_What this task involves_
Lines with "Outboard": how many are there in the listing below? Reply with the number only.

Source data below:

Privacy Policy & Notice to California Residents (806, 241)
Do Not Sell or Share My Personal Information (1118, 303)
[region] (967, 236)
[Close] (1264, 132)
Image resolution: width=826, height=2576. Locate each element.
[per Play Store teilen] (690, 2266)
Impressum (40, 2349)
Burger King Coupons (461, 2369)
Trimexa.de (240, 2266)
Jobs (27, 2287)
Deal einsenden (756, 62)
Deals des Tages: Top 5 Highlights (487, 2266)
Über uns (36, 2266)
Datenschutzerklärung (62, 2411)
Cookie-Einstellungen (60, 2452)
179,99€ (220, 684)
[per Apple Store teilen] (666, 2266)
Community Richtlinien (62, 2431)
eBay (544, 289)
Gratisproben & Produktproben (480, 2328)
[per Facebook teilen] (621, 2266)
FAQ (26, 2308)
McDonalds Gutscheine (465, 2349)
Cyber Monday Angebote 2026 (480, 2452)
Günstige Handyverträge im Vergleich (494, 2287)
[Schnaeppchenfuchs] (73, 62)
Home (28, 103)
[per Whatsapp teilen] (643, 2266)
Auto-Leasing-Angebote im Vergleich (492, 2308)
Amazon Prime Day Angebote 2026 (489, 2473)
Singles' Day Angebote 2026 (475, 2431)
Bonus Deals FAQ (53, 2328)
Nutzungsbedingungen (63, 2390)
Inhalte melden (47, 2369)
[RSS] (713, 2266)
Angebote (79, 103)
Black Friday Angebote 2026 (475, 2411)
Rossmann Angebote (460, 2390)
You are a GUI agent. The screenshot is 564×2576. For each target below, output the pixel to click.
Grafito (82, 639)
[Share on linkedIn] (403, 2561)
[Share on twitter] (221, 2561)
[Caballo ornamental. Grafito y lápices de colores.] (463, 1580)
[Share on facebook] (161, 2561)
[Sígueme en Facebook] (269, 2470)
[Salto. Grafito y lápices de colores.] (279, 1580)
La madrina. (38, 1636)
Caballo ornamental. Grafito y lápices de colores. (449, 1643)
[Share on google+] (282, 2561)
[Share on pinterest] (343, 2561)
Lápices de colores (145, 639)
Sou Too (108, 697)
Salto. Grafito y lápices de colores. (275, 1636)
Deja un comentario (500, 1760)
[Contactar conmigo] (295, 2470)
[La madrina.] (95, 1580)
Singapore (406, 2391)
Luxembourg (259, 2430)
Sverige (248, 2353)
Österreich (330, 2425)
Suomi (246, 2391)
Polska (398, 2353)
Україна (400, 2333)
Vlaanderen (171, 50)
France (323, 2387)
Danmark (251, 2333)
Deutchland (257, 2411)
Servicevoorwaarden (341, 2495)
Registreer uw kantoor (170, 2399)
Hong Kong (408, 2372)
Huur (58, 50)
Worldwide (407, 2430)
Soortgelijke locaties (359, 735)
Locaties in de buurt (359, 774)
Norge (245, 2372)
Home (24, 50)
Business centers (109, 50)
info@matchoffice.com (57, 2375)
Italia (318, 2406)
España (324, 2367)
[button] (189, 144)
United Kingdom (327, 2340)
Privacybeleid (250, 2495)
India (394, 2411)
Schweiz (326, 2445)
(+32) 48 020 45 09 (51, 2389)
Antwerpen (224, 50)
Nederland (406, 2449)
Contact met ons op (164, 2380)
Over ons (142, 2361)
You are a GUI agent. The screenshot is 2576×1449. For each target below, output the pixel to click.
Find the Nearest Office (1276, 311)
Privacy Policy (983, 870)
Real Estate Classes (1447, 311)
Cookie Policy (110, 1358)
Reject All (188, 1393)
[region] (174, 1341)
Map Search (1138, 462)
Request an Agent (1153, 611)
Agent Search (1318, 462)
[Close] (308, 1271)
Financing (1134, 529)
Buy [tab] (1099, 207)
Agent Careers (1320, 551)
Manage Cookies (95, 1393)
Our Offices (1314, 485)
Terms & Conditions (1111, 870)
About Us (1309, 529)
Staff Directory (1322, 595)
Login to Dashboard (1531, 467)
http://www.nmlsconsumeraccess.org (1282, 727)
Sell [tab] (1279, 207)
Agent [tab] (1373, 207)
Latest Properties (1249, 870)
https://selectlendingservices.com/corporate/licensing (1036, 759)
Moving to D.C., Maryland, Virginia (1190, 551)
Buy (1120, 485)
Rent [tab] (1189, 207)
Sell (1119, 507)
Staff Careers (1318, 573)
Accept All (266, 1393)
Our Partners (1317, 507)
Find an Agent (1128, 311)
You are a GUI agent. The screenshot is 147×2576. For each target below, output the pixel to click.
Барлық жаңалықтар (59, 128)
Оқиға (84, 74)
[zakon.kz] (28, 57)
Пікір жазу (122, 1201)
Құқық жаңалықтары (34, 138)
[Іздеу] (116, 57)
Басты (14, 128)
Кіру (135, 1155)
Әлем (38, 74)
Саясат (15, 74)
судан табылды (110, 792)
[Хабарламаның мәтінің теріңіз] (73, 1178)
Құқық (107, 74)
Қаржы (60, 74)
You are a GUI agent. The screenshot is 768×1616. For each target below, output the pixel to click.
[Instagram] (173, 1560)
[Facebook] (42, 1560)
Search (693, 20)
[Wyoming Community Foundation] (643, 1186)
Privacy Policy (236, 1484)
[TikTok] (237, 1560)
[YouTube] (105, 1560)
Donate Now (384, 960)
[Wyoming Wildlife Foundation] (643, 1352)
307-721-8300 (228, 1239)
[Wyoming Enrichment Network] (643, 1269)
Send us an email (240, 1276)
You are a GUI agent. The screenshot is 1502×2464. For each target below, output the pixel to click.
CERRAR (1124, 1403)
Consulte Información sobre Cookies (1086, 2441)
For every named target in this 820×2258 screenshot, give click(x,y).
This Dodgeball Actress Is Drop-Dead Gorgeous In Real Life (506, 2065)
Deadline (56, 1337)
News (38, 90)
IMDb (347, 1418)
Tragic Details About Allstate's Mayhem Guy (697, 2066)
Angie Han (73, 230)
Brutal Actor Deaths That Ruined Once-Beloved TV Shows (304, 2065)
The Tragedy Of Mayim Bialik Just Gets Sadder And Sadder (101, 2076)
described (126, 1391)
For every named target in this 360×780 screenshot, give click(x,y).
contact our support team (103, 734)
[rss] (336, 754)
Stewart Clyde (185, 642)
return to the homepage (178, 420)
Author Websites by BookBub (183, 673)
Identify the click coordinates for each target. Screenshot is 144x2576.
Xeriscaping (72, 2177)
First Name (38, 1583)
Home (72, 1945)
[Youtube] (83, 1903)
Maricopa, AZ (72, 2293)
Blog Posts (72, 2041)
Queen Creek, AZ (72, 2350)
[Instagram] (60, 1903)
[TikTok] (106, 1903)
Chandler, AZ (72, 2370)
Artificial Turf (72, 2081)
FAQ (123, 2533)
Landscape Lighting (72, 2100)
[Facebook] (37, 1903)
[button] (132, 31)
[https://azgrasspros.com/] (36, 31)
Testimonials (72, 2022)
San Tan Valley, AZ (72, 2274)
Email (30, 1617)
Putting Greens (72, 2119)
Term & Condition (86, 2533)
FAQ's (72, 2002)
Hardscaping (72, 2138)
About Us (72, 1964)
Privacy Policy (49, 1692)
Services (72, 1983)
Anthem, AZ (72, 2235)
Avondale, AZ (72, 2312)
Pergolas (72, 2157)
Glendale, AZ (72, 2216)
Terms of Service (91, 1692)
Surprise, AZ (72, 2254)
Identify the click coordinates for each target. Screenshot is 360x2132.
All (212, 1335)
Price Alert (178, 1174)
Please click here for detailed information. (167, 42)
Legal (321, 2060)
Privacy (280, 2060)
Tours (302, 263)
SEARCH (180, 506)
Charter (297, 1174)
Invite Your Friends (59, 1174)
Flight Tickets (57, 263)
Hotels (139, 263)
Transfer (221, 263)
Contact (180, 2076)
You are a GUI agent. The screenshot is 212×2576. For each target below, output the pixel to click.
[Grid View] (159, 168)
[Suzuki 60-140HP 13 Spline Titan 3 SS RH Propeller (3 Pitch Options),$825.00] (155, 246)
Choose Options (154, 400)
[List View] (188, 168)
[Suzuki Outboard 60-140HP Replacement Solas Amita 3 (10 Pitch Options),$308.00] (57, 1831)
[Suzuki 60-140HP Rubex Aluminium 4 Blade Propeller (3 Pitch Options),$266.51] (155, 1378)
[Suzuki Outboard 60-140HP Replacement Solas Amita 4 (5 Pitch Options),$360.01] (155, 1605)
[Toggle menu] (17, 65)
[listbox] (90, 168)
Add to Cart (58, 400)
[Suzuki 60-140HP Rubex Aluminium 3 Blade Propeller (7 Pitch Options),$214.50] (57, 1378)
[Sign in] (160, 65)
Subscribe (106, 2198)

End of Source data.

_Solved problem_
2